It’s amazing what we hold onto—like those five pairs of faded khaki pants or the jacket that doesn’t fit anymore. If we don’t make space, however, we’ll never incorporate the new—to illuminate our own attitude.
Our sights must be on where we want to go, not where we have been. If we don’t evolve and grow, and if our colleagues don’t grow—and go—with us, we will all be left in the old world. As I’ve said to our team, “We can’t think of ourselves as a 52-year-old firm. We need to think like a 5-month-old startup.”
At the same time, our spring cleaning can help us gain new appreciation for what has brought us to this point. As Carolyn Vavrek, our firm’s North America Assessment and Succession leader, told me, “Instead of revamping everything, we also want to focus on what has served us well.”
It’s time to wash the windows. Here are some thoughts:
· What goes—chaos, clutter, outdated thinking. This is the “junk” that takes up the space we need to grow. As Don Lowman, our firm’s global leader for Total Rewards, remarked in our conversation this week, “It’s about removing clutter, eliminating chaos, restoring a sense of order, and ushering in the new.” Top of the disposal list—the complacent inertia of conventional wisdom that keeps people and organizations stuck in “that’s the way we do things around here.” Easy to intellectualize, but elusive to actualize—part strategy, but mostly judgment. It’s sense and sensibility. A clean sweep, though, is liberating. It brings fresh air—and opens the space for new perspective.
· What stays—the five mindsets: Purpose. Courage. Awareness. Inclusion. Integrative Thinking. These are the five crucial mindsets—identified in our firm’s latest research, based on hundreds of thousands of executive assessments. They’ve guided the best of leaders through the crisis, and they’re non-negotiable in a post-pandemic world. This is what we need to keep—and develop. “These five mindsets will continue to make a huge difference, in terms of impact and contribution,” Kevin Cashman told me. “And they apply everywhere, at every level.” Purpose is the reason behind everything we do—the bridge from what we’ve been, to what we will become. Courage—not having “no fear,” but rather to “know fear”—as we embrace continued ambiguity. Awareness, as we shift from “me” to “we.” Inclusion—it’s a behavior: leading the many, while at the same time understanding the perspective of all. Integrative thinking—sculpting a mosaic, rather than only chipping away at the individual tiles.

**Tasks**
A. Which five mindsets does the passage on spring cleaning say we should keep?
B. Extend the passage on spring cleaning, picking up after its last sentence.
None of the rows that come next are needed.

Rows from a collection:
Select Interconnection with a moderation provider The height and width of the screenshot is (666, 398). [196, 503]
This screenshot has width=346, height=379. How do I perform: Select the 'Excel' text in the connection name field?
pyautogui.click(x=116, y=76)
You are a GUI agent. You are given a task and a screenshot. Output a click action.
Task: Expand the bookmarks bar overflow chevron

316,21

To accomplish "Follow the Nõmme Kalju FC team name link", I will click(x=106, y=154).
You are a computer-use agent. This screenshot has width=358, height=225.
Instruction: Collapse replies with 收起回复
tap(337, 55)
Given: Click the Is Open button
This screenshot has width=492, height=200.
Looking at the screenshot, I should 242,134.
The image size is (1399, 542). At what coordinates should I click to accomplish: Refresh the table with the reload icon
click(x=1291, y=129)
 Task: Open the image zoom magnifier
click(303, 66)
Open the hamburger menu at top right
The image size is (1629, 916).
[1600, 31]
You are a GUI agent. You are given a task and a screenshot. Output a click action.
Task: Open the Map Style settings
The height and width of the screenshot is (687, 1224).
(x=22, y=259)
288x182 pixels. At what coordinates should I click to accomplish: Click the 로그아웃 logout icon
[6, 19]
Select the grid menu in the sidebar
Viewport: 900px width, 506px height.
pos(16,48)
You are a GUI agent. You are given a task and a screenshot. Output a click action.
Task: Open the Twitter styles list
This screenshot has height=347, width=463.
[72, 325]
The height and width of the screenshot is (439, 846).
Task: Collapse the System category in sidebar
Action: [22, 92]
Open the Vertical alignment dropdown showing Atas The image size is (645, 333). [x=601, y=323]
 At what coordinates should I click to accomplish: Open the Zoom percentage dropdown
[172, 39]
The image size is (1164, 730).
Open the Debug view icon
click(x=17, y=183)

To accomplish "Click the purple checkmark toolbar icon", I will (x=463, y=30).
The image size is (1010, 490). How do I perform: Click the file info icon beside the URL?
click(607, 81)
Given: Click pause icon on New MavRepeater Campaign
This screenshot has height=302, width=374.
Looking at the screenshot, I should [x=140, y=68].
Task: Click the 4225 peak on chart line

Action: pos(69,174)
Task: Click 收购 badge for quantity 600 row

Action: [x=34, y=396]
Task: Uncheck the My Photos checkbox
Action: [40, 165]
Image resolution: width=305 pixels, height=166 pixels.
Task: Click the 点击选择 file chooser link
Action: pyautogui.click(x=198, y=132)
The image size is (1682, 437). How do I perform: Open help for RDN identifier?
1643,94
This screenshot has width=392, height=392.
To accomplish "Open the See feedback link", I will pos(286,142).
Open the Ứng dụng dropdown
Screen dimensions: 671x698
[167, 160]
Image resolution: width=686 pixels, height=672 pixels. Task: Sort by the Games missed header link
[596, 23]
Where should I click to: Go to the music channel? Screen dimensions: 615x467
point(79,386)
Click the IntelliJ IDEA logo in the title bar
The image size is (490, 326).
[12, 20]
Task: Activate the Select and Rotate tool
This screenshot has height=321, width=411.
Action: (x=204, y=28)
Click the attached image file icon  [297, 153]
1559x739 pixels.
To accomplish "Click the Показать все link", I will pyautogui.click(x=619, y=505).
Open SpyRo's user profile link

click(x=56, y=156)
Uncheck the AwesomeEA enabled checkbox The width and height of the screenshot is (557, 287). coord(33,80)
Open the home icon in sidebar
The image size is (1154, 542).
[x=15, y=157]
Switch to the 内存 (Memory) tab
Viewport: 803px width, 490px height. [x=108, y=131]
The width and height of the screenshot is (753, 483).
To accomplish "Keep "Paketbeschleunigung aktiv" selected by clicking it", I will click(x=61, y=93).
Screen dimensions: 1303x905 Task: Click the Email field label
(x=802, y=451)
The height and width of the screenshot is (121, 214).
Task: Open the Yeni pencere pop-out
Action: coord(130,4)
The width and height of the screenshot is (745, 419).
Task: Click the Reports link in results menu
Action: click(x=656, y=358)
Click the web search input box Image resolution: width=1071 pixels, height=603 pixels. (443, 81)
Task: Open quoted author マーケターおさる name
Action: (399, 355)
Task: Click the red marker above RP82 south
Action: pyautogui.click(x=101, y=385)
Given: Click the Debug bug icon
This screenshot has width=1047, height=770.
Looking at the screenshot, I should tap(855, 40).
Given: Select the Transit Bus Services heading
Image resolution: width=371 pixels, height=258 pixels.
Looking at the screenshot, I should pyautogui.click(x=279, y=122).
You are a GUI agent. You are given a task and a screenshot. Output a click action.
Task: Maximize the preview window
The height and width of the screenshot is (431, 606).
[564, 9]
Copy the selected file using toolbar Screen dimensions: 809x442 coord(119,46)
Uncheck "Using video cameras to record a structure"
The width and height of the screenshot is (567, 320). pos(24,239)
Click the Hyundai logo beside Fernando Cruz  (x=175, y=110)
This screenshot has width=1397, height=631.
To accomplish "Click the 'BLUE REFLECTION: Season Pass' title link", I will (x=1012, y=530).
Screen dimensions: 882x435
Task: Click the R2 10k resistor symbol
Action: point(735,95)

**Written answers**
A. Purpose, courage, awareness, inclusion, and integrative thinking.

B.
· Clean the whole house. Once we create order for ourselves, now we can help others. Not everyone is in the same place right now. Despite the longer, brighter days, many people are still suffering and some of us are still locked in winter, as Mark Pierce, head of our Chicago office and a consultant in our Board & CEO Services practice, observed on a recent drive to Madison, Wisconsin. While sitting at a stoplight, Mark told me, he looked left and saw a man jogging by in shorts and no shirt—then, looking right, an ice fisherman huddled in a parka on a frozen lake. Last week, as I called to make dinner reservations, the person asked if we “would like to eat inside.” I was dumbfounded—what a novel concept. In the old world, the question was, “Would you like to sit outside?” My mind had only myopically focused on the present, not fully incorporating the reality of the past. For many more months, as we live in the duality—masks or no masks, Zoom or in-person—the key will be AND, not simply either/or, as we clean the entire house. It’s a holistic approach.
As we spring clean the nooks of our minds, we may find things that may not be of use to us, but they may be of use to others. Spring cleaning is a lot like leadership—it can be learned and absorbed only by doing, starting with the most important lesson of all: to lead others, you must first lead yourself.